Skiën in Chamonix
Het was alweer een tijd geleden dat ik m’n vriend Lukas (Feitsma) had gezien. Vroeger trokken we regelmatig samen op. We hebben op allerlei plekken in Europa met elkaar geskied, maar ook ver daarbuiten, zoals in Colorado (VS). Ik had altijd het idee dat hij, net als ik, na z’n studie zou gaan verhuizen naar een kouder land, ver boven zeeniveau, met bergen en sneeuwzekerheid. Toch wonen we nog allebei in Nederland, we hebben een betaalde baan, een dak boven ons hoofd en eigenlijk niets om over te klagen, al is de frequentie van onze bezoeken aan de bergen naarmate de jaren vorderden overduidelijk verminderd.
We balen dan ook als we op onze eerste skireis van het jaar (het is april!) in Chamonix aankomen. De zonovergoten autorit, waarbij de meter regelmatig boven de twintig graden Celsius aanwees, was jammer genoeg een juiste voorspeller wat betreft de zeer matige sneeuwcondities in de wereldhoofdstad van het alpinisme.

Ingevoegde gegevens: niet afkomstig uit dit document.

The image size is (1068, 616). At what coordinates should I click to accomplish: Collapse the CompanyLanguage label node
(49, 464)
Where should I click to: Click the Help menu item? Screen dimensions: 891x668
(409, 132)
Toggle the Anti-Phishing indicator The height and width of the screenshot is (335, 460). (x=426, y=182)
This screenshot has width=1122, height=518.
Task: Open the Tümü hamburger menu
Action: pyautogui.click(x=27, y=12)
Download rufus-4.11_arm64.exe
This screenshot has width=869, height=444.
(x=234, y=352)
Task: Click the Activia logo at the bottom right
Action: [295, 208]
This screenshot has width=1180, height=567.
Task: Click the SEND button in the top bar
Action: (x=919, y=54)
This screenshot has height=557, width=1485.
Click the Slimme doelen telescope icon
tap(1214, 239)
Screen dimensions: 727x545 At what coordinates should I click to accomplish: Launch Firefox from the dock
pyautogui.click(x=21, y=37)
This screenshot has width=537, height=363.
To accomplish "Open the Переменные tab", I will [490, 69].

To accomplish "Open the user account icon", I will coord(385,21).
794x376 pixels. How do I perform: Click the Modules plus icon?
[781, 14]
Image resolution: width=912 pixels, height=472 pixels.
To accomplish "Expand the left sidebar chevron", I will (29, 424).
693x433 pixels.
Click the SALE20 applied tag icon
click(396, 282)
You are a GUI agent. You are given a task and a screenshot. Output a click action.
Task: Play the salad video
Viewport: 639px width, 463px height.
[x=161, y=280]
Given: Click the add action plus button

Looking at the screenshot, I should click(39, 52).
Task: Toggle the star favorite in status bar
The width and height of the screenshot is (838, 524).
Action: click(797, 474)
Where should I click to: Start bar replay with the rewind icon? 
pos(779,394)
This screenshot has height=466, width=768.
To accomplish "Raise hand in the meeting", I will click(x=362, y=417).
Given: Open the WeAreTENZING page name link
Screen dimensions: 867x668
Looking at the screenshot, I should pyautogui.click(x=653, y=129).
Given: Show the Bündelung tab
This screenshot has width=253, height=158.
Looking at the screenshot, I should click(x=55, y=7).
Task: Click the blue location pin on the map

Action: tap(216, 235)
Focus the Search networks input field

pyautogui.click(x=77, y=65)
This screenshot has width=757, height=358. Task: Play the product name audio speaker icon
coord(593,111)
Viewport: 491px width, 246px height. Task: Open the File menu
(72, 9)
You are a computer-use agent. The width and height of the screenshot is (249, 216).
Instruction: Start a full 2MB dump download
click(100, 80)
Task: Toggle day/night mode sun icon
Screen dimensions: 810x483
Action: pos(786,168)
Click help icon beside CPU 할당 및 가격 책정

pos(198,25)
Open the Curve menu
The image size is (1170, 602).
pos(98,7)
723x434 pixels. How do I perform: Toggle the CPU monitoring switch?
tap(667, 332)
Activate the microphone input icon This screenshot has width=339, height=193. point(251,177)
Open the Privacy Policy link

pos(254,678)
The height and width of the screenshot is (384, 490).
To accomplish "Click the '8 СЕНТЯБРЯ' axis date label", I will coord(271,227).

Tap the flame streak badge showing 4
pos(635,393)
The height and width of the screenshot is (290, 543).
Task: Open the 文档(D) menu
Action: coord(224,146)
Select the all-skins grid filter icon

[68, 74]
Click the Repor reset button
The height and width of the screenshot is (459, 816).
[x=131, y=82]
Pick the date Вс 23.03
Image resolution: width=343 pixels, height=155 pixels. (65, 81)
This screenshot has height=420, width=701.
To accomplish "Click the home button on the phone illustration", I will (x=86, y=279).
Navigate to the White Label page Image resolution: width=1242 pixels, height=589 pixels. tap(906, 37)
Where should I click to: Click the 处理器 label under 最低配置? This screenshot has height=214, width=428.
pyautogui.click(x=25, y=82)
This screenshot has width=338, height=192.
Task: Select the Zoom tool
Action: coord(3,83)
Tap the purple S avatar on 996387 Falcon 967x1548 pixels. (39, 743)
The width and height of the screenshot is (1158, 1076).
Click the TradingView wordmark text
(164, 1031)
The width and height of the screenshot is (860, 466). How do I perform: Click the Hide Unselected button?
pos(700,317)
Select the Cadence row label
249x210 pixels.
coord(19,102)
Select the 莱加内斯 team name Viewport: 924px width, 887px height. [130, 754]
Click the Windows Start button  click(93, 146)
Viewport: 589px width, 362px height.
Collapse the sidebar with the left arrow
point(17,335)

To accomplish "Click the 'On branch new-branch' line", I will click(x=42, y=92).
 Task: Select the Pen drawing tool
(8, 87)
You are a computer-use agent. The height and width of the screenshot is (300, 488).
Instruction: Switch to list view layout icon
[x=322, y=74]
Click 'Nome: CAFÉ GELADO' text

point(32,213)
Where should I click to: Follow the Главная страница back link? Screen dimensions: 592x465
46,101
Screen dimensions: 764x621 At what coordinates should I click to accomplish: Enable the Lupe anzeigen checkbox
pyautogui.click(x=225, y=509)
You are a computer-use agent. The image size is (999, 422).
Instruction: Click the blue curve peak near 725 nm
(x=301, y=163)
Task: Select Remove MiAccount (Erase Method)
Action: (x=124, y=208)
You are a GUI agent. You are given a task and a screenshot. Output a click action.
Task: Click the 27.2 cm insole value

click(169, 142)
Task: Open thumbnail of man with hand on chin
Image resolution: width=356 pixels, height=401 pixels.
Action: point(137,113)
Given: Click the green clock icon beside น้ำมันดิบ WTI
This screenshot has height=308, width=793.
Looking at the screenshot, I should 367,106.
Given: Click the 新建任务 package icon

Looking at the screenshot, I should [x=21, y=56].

Chamonix, gelegen in het hart van het Mont Blanc-massief, wordt bij goede condities beschouwd als het mekka van het freeriden. De Vallée Blanche, een 22 kilometer lange afdaling langs de gelijknamige gletsjer, is de langste off-pisteafdaling ter wereld en tegelijkertijd ook één van de diepste met een afdaling van ongeveer 2755 meter. Het dorp zelf, dat slechts 9000 inwoners telt, maar gedurende het jaar meer dan vijf miljoen bezoekers bedient, oogt dan ook meer als een kleine stad. Chamonix heeft alles en dat brengt ook nadelen met zich mee. Door de industrie en de logistiek rondom deze toeristentrekpleister staat de l’Arve-vallei (waar Chamonix het middelpunt van is) in de top drie van Franse plaatsen met de slechtste luchtkwaliteit, krijgen we later te horen van Stéphane Lagarde. “Er zijn hier zelfs dagen dat fysieke activiteit zoals skiën ontraden wordt.” Toch denkt hij er niet over om te verhuizen, hij leeft de laatste jaren heel milieubewust en probeert dit over te dragen aan de leerlingen van z’n skischool. Gelukkig, kwamen we achter, is hij niet alleen. Steeds meer inwoners van Franse alpendorpen proberen op hun eigen zelfvoorzienende wijze te overleven.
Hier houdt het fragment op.